▶ **What you will do**
From the records that follow, copy every line in which "paragraph" appears.

[Saved data entries]
|---|

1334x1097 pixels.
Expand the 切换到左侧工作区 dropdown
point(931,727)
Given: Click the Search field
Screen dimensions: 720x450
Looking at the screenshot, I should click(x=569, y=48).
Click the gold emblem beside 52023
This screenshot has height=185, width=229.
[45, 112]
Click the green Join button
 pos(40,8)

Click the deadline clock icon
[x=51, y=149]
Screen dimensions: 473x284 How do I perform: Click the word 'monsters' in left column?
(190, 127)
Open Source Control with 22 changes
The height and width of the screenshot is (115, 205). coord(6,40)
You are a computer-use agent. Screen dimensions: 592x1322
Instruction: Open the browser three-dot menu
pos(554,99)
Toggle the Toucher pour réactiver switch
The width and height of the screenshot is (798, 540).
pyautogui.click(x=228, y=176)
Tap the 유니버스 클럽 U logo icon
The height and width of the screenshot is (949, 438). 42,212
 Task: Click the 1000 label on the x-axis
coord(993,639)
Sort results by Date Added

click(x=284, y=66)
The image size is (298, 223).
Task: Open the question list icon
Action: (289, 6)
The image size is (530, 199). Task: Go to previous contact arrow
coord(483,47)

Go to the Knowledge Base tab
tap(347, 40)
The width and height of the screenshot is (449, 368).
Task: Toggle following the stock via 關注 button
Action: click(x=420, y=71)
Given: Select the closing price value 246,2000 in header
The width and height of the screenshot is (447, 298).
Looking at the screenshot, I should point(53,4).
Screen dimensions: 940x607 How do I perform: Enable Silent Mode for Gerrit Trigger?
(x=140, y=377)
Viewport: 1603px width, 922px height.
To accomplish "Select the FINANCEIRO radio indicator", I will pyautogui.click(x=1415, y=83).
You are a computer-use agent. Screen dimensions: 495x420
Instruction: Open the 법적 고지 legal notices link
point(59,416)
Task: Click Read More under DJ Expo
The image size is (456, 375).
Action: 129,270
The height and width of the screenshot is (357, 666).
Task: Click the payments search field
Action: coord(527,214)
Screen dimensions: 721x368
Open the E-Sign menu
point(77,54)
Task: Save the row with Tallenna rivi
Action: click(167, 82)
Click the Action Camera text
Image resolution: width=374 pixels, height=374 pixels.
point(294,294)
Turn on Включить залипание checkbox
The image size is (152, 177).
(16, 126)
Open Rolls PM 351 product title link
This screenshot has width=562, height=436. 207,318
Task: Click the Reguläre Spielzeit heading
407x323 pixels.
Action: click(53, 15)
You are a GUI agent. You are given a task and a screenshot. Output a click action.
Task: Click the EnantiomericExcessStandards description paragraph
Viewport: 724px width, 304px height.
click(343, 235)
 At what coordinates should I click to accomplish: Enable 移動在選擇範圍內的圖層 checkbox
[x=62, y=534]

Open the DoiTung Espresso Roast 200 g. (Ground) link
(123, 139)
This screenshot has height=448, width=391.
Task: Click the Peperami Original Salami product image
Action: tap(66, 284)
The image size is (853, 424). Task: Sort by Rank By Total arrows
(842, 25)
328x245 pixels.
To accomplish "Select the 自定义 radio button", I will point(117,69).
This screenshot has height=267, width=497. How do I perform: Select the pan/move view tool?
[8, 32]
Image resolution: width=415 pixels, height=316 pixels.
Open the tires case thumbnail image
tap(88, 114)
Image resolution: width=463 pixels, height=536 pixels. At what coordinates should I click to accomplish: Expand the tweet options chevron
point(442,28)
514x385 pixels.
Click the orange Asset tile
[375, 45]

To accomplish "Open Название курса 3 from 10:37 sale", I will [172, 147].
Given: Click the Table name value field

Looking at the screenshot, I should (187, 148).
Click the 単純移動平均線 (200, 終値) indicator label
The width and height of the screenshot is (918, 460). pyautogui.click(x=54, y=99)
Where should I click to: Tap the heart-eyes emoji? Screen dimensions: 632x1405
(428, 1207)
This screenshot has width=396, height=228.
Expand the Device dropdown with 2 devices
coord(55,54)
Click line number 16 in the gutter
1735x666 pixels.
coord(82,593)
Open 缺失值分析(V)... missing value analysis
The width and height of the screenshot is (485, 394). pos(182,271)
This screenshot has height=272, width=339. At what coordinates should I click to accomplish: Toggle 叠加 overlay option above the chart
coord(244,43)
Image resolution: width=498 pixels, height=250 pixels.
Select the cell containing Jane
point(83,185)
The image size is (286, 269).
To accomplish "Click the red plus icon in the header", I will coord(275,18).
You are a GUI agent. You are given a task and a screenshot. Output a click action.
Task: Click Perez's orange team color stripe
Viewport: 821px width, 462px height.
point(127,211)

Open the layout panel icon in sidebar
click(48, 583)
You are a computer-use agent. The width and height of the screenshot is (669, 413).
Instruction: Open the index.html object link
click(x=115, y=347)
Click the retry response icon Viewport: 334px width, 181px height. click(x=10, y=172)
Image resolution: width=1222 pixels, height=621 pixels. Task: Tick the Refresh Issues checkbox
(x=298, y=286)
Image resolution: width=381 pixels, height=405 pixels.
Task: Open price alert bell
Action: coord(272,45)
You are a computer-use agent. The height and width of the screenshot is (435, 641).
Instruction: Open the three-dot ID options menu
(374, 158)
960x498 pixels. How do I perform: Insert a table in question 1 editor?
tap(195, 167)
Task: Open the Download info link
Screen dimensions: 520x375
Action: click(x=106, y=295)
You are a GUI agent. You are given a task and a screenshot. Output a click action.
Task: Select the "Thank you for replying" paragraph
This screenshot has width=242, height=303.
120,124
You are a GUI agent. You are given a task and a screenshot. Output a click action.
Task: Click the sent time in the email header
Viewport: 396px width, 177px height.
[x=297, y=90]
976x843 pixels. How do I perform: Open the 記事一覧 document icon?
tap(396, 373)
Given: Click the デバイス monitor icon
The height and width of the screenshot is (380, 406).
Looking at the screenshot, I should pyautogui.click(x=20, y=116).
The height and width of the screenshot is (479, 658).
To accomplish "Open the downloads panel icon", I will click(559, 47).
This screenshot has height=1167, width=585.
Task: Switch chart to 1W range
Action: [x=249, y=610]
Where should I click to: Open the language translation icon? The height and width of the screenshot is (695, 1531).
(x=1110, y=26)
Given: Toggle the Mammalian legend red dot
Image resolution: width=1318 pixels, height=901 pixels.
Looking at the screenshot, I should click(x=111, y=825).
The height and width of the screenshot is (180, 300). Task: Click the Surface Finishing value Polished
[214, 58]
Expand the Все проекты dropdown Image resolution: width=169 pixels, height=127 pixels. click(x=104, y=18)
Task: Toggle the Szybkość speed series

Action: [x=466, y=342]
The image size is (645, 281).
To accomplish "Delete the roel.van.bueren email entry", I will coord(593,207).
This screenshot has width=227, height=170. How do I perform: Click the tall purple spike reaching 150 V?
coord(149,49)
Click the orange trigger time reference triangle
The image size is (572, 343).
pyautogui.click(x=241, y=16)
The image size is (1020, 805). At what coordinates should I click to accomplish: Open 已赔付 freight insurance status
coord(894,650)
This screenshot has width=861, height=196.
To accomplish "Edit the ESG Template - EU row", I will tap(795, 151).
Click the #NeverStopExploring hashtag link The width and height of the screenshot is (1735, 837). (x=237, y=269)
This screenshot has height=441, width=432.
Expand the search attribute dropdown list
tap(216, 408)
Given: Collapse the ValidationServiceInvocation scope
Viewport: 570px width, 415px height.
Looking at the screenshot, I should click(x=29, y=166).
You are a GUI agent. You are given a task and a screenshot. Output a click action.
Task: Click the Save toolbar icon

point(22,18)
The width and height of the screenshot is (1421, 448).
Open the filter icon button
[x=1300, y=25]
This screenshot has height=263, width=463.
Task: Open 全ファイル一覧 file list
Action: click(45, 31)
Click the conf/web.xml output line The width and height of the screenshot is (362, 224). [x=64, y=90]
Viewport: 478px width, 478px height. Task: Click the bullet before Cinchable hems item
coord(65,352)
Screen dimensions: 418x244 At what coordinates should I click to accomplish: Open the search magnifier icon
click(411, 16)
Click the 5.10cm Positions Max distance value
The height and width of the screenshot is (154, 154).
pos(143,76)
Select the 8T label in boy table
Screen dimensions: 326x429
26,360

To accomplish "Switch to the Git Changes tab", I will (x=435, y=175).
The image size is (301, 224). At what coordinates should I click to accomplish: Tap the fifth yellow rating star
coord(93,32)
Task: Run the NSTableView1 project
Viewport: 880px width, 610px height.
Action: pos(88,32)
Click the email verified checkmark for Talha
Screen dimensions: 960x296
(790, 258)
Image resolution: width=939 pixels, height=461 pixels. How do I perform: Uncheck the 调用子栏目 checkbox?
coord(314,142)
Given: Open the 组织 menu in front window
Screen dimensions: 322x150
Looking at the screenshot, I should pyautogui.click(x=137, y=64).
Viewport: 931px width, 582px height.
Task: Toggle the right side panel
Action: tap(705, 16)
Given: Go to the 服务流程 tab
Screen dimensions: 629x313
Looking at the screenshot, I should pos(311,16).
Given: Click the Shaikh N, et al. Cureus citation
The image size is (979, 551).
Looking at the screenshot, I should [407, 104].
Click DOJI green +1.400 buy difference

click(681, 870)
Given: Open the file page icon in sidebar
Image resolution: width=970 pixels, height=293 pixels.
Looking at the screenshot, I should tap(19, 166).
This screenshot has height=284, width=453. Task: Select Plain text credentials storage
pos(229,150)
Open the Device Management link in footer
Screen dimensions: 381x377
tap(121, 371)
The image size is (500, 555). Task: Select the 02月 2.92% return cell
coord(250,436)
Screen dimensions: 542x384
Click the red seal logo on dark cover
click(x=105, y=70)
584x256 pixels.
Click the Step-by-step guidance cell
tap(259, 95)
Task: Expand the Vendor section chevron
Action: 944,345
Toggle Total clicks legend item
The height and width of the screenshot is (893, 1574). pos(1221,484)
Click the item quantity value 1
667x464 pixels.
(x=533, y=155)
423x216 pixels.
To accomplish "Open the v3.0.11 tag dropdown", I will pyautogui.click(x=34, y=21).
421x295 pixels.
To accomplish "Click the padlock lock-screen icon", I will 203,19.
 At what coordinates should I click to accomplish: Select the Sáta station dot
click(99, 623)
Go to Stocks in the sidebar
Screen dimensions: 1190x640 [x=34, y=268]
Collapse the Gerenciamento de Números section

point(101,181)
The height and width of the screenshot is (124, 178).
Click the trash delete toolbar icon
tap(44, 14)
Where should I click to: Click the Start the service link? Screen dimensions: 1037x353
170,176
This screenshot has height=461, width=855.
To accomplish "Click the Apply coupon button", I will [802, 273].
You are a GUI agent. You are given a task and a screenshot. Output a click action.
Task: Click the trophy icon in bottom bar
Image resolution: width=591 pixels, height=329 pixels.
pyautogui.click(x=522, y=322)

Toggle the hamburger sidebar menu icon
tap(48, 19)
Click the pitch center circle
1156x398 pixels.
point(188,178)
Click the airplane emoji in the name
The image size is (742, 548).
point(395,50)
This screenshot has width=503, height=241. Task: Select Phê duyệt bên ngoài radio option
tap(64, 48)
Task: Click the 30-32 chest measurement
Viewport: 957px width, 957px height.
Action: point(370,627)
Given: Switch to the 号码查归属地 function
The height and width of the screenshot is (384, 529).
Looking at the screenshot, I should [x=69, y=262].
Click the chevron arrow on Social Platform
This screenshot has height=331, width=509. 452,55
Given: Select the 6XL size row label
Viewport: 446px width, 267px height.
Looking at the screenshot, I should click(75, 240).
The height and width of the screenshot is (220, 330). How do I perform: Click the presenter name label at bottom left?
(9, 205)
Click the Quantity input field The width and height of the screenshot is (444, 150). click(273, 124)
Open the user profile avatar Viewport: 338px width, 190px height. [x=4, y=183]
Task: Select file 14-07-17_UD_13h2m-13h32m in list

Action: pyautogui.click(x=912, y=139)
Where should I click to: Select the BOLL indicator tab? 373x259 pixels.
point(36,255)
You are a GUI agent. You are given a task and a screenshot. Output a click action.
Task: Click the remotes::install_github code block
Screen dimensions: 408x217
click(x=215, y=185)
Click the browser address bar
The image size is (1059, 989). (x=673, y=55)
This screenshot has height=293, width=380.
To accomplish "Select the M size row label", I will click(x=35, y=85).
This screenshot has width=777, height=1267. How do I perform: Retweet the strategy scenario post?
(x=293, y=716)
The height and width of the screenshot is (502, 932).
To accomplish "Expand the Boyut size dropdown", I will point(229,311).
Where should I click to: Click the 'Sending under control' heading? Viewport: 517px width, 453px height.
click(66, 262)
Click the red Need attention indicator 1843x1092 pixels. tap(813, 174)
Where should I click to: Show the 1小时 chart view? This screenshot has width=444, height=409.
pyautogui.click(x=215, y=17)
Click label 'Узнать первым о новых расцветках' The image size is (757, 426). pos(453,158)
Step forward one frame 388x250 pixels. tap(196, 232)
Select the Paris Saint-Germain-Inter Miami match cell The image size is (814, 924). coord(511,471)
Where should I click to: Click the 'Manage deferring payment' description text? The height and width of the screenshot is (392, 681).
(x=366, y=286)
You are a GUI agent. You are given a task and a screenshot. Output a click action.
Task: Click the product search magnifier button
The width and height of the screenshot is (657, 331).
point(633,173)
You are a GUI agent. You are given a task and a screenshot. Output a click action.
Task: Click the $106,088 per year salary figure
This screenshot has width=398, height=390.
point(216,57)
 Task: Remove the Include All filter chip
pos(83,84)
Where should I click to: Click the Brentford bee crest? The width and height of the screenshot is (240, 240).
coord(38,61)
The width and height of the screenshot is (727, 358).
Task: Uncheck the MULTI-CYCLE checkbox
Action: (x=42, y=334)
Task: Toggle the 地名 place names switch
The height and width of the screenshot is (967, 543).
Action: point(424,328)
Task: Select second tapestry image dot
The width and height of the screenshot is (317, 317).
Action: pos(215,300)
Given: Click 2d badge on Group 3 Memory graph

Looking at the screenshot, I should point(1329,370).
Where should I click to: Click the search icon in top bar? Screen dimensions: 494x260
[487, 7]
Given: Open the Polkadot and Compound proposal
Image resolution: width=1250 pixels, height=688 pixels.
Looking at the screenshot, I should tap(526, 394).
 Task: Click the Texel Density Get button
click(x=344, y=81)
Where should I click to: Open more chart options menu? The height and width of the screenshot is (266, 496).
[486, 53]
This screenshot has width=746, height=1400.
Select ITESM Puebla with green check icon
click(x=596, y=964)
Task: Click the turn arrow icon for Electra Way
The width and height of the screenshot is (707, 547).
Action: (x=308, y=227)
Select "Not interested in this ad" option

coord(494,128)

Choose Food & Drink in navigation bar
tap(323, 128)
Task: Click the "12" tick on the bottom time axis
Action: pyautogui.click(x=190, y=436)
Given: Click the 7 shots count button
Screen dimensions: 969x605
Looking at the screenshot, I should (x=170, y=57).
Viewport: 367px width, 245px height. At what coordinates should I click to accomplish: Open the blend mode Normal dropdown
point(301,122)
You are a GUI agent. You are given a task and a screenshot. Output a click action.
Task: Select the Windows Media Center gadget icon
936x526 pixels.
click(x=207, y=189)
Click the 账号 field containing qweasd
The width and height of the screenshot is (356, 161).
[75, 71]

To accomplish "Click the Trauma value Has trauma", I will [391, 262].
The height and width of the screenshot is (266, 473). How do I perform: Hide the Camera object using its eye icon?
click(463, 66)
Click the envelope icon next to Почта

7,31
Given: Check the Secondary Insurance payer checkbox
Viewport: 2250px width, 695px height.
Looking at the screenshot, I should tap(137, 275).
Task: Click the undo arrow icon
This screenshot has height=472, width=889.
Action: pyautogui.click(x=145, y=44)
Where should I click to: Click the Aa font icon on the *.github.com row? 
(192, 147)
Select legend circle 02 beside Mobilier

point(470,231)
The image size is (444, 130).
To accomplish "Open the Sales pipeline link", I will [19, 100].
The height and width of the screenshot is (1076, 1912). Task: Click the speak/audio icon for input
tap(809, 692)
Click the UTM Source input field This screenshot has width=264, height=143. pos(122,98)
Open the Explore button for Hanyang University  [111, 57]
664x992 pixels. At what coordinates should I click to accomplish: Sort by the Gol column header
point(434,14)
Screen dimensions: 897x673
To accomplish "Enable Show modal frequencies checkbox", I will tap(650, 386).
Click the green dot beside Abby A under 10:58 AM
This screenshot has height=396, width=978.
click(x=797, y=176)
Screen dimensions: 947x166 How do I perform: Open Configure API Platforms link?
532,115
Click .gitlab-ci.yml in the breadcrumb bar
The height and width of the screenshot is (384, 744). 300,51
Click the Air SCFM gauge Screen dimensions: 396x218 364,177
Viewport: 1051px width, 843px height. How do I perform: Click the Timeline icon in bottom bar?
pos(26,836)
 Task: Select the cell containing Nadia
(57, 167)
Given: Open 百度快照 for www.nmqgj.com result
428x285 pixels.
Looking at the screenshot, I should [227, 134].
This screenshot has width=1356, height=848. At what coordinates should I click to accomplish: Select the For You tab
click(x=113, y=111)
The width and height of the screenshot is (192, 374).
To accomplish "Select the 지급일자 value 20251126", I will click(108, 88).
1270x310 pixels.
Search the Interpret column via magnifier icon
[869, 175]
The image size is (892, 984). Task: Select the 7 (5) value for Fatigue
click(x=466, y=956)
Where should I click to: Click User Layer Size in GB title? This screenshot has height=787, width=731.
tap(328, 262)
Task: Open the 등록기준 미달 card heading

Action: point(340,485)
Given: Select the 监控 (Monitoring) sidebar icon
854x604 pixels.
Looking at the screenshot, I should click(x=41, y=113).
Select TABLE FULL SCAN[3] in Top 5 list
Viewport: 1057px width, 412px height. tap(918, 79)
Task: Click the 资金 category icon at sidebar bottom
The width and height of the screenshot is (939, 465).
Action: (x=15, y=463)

|---|

▶ **Task output**
Task: Click the EnantiomericExcessStandards description paragraph
Task: Select the "Thank you for replying" paragraph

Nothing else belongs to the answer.